Additionally, we also participate in Track 2 of the challenge, i.e. detection of objects on videos. The dataset comprises of 33 sequences (12,968 images). The same model used in Track 1 without any sort of re-training or fine-tuning was utilized for Track 2. On the leader-board, the proposed algorithm was placed 5 and Table 5 compares the performance of the solution with other top performing algorithms. Table 6 illustrates the class-wise performance of the solution for Track1 and Track2 of the Visdrone-2019 dataset.
Typically, one stage detectors such as YOLOv3 and SSD don’t perform particularly well in instances of small object detection - specifically detection in aerial imagery. In this paper, we make use of Centernet for detection of objects from images and videos.

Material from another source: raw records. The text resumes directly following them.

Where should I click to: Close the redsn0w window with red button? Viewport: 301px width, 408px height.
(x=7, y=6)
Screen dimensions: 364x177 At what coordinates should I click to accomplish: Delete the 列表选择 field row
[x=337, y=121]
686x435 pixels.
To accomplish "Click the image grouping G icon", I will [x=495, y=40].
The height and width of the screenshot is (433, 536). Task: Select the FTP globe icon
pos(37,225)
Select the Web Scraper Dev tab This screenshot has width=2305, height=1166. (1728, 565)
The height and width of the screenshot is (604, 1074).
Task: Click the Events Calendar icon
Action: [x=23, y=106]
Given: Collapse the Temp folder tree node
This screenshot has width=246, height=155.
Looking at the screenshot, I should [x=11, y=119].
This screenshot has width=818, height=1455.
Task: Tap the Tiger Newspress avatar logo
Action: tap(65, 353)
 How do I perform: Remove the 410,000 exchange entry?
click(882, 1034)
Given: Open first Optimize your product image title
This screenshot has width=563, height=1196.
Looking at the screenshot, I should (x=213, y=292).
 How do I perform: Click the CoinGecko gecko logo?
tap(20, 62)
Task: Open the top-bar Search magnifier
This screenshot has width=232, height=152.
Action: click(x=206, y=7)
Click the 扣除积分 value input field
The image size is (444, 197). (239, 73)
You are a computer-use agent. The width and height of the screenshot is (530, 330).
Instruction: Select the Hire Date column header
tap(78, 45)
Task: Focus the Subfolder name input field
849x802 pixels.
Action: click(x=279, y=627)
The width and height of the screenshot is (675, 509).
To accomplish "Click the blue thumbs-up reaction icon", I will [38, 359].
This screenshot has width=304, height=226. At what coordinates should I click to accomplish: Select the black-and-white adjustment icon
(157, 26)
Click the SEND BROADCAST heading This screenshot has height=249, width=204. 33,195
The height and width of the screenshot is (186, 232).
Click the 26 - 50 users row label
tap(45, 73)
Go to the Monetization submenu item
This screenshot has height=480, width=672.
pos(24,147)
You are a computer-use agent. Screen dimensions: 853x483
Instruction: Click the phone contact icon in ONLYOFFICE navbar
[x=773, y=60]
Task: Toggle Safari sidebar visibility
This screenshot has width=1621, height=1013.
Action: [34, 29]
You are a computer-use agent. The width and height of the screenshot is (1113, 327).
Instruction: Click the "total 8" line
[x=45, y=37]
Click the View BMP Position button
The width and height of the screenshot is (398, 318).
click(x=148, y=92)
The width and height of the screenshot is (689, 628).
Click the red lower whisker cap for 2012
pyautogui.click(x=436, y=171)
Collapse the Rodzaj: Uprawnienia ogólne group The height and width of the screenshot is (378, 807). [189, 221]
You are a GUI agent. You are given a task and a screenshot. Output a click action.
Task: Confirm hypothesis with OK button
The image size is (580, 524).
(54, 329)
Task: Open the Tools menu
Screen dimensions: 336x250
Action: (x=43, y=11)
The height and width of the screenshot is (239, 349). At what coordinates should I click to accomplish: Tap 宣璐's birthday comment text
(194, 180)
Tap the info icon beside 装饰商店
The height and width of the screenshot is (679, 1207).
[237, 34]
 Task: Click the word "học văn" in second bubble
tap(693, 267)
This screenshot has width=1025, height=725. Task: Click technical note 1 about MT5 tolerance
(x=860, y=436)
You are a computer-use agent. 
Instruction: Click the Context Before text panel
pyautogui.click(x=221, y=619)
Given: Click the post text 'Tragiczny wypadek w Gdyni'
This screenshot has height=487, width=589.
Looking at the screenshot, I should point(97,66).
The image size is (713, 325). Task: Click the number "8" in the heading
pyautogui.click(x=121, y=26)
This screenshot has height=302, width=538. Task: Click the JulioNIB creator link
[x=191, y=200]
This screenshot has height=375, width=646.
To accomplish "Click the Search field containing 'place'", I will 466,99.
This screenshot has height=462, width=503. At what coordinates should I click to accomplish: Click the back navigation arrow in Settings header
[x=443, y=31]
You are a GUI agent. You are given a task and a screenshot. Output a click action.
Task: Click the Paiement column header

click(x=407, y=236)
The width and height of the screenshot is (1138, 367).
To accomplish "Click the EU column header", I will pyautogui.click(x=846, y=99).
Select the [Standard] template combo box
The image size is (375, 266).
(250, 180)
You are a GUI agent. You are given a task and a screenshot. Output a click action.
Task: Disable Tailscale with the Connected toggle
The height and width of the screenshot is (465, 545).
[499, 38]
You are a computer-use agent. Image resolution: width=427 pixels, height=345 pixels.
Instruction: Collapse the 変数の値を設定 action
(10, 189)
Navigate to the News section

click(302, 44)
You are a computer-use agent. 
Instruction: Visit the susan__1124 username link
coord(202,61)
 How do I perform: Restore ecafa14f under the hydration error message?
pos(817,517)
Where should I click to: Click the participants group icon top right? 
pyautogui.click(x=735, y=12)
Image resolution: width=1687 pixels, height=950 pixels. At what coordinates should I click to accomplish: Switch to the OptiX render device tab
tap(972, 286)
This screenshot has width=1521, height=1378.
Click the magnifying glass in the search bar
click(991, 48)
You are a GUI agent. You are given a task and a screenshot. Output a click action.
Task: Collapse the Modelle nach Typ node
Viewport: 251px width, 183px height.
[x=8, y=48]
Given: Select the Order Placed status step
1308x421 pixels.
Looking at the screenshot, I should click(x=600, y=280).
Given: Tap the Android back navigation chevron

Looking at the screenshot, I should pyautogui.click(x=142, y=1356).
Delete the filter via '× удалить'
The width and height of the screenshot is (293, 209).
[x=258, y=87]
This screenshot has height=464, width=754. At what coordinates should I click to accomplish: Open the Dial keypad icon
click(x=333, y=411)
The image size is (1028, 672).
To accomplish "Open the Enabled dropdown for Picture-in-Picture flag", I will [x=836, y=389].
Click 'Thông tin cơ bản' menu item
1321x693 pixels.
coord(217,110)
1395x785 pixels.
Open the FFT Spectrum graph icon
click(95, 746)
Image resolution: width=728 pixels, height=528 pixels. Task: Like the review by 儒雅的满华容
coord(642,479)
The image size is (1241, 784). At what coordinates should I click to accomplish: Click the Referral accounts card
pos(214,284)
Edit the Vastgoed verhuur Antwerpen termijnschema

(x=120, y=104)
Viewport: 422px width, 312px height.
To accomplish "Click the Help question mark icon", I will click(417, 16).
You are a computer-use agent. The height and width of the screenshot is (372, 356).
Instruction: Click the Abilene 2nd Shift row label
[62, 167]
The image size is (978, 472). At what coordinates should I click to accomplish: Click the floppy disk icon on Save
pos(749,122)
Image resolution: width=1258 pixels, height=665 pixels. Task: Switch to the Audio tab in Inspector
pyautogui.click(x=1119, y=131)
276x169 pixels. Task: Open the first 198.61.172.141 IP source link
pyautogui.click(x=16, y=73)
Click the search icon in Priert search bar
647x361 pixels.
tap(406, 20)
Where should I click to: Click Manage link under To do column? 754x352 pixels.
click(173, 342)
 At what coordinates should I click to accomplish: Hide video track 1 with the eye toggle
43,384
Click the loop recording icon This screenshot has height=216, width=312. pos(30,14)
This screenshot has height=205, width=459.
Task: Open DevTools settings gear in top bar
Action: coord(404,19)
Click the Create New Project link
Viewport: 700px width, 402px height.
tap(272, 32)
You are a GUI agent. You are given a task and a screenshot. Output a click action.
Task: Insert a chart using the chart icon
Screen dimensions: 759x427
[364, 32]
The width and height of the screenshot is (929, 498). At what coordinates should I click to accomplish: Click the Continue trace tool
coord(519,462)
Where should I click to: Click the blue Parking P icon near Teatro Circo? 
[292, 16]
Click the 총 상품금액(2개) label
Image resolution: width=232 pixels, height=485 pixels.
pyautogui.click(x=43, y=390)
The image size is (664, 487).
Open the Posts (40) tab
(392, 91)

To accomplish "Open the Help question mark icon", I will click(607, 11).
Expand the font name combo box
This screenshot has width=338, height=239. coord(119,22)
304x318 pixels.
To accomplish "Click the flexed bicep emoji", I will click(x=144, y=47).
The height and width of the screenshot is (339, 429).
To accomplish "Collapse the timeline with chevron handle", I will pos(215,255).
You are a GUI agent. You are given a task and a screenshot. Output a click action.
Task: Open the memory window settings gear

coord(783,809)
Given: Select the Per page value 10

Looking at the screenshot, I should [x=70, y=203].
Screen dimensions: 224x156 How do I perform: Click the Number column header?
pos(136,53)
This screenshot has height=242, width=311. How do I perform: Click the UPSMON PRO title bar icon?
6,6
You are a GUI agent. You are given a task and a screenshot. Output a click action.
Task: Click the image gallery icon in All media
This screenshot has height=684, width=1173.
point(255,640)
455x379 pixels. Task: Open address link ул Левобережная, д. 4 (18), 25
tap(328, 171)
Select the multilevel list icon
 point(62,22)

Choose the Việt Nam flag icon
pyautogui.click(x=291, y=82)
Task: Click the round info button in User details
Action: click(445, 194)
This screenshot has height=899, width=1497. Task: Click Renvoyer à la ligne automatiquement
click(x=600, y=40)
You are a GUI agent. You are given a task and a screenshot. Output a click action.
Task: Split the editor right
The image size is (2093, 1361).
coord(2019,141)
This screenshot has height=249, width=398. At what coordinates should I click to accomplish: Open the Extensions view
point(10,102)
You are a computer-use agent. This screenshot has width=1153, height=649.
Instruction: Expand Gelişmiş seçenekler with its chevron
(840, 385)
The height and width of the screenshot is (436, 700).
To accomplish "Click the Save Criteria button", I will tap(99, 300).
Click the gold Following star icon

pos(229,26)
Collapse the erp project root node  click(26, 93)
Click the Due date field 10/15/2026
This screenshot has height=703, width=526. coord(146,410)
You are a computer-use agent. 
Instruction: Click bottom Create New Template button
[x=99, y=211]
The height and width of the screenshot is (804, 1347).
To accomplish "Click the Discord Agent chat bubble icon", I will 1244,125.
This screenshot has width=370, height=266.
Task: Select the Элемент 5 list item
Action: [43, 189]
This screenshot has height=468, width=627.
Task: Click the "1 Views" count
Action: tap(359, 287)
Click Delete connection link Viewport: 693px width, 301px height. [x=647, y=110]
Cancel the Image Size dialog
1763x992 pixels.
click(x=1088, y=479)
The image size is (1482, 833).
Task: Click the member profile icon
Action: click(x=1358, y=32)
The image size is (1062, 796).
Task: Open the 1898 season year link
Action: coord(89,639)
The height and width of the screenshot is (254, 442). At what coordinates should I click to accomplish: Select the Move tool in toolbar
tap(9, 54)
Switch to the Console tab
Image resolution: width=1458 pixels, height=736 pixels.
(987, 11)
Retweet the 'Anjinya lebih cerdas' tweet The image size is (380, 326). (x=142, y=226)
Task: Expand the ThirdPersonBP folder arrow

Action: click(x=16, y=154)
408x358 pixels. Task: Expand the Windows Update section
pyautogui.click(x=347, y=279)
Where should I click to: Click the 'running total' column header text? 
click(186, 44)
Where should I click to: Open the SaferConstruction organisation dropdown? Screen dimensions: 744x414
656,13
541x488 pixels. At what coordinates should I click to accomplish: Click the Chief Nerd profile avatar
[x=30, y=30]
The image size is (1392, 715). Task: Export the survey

We evaluate various backbone networks such as ResNet-18, DLA-34 and Hourglass-104. From the experiments, we observe that the HourGlass-104 backbone produced the best performance when compared to other networks and a standard YOLOv3.
We observe that test-time augmentation such as horizontal flipping of image and multi-scale testing aid in enhancing the overall performance of the model.
On the the challenge data provided by the organizers, the solution attained 7 position for the task of detecting objects from images. When compared to other techniques, the solution was attained best average recall with 500 detection per image. Without any fine-tuning or re-training, the model used for detecting objects from images was used to Track 2 (detection of objects from videos). On the leader-board for object detection from videos, the solution achieved a competitive 5 position.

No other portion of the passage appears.